DizzyKipper · 15/07/2014 22:28

This is really more about you being resentful about the inequality in how they treat your child and how they treat their other GC, isn't it? Which I think is fair for you to feel resentful over, but I don't think Christmas is the appropriate time to make a battle over it. It would be better to try addressing the inequality of their attention now - could you or your husband bring it up, say casually how you feel a bit sad that they're not getting to spend as much time with your DC and see if you could make arrangements to see them more frequently?

Also, traditions change after having a child anyway. We used to spend Christmas morning at MIL's and the afternoon at my parents'. Now we have our own family we want to get quality time to ourselves so see one family at Christmas Eve and the other on Boxing Day, Christmas is our's. If you're going to change what you do make sure you do it fairly, not out of resentment.

DamnBamboo · 15/07/2014 22:37

You see them every three weeks. How is that hardly not bothering?

bobsnotmyuncle · 15/07/2014 22:37

Firstly, yes it's July, but we have 3 sets of grandparents to keep happy and have to start Xmas negotiations around early Sept so I feel your pain.
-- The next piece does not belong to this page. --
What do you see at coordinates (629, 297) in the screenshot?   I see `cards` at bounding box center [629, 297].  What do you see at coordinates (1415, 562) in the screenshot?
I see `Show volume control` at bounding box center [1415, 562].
Secondly, play the long game. As a PP said, Christmas with a 2.5 year old is sooo much more fun than with an 18 month old, dd just didn't 'get' Xmas at that age. Best of luck!

Yourhonestopinion · 15/07/2014 22:38

ron think that's unfair actually don't assume what I'm going to do.
I will take on board some of these comments Dojo think your post was quite an eye opener for me i hadn't realised I was doing that.
I have spoken to Dh in general as he has mentioned a few times he's surprise that his sis and parents don't spend much time with our baby as he expected and that his parents see more of his sis kids. Think my main point was really the unfairness and that actually I feel quite hurt in all honesty that they don't see or seem to want to spend more time with this grandchild but agree that making that point over the Xmas arrangements is a bad idea.

OP posts:
Yourhonestopinion · 15/07/2014 22:39

Dizzy you said that in yours much better than I worded it you hit the nail on the head

OP posts:
wheresthelight · 15/07/2014 22:39

what does it matter what month it is??? If it is causing the OP issues it could be January and it wouldn't matter. You idiots making stupid comments either sod off or make some constructive suggestions

DamnBamboo · 15/07/2014 22:40

And do you bother with them? Invite them round? Ask them to be involved?

You sound incredibly self-indulgent - me, me, me!

Your poor MIL and your poor DH

FunkyBoldRibena · 15/07/2014 22:40

I agree with the 'it's July' comments. However I also think that you are an adult couple, and if you want to spend Christmases in your own home or at your mothers then just do it.